WBD’s letter also highlighted that terminating the Netflix deal ($2.8bn), debt exchange charges ($1.5bn), and additional interest ($350m) would cost shareholders approximately $4.7bn.
That would largely negate the fact that Paramount Skydance agreed to match Netflix’s termination fee of $5.8bn late last year, WBD said.
‘Best and final’ offer dispute
WBD’s rejection of Paramount Skydance’s latest revised offer comes three weeks after the company urged shareholders to support the Netflix buy-out.
At that time, the HBO owner’s board described the Paramount offer as “illusory” and doubled down on that language in today’s letter.
“Paramount Skydance has repeatedly failed to submit the best proposal for WBD shareholders despite clear direction from WBD on both the deficiencies and potential solutions,” the board wrote.

“The WBD board, management team and our advisors have extensively engaged with Paramount Skydance and its representatives and provided it with explicit instructions on how to improve each of its offers.
“Yet Paramount Skydance has continued to submit offers that still include many of the deficiencies we previously repeatedly identified to Paramount Skydance, none of which are present in the Netflix merger agreement, all while asserting that its offers do not represent its ‘best and final’ proposal.

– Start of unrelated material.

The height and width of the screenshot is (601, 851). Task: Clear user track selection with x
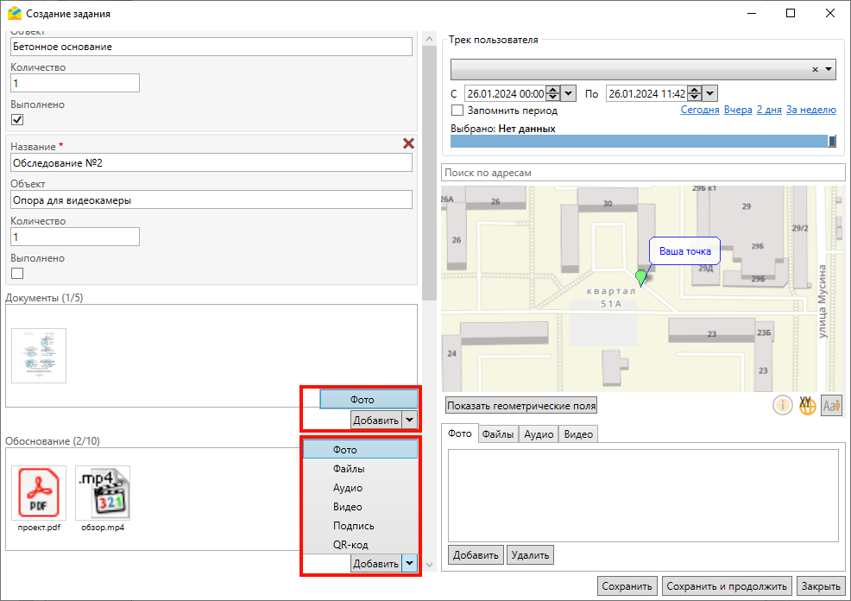point(815,70)
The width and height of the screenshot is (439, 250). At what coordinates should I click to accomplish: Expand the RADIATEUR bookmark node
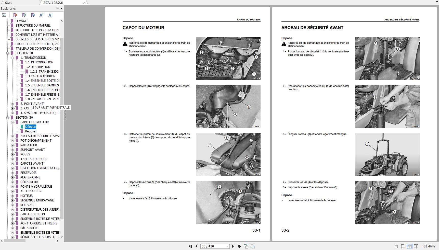(x=12, y=145)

“Paramount Skydance’s transaction team, including many of their employees, several law firms, investment and lending banks and consultants, had several months to engage extensively with WBD. They are well aware of the reasons behind the Board’s determination that the Netflix merger agreement is superior to its offer.
“If on December 4 Paramount Skydance did not recognise the weaknesses of its proposal when the Board concluded the process, it has now had several weeks to study the Netflix merger agreement and adjust its offer accordingly. Instead Paramount Skydance has, for whatever reason, chosen not to do so.”
Netflix co-chief execs, Ted Sarandos and Greg Peters, issued their own statement, adding: “The WBD Board remains fully supportive of and continues to recommend Netflix’s merger agreement, recognising it as the superior proposal that will deliver the greatest value to its stockholders, as well as consumers, creators and the broader entertainment industry.
“Netflix and Warner Bros. will bring together highly complementary strengths and a shared passion for storytelling. By joining forces, we will offer audiences even more of the series and films they love – at home and in theaters – expand opportunities for creators, and help foster a dynamic, competitive, and thriving entertainment industry.”
Paramount maintains there is a lack of clarity from the WBD board regarding the calculations through which it has concluded the Netflix offer is superior. Shareholders have until 21 January to take up the latest offer from the Ellisons.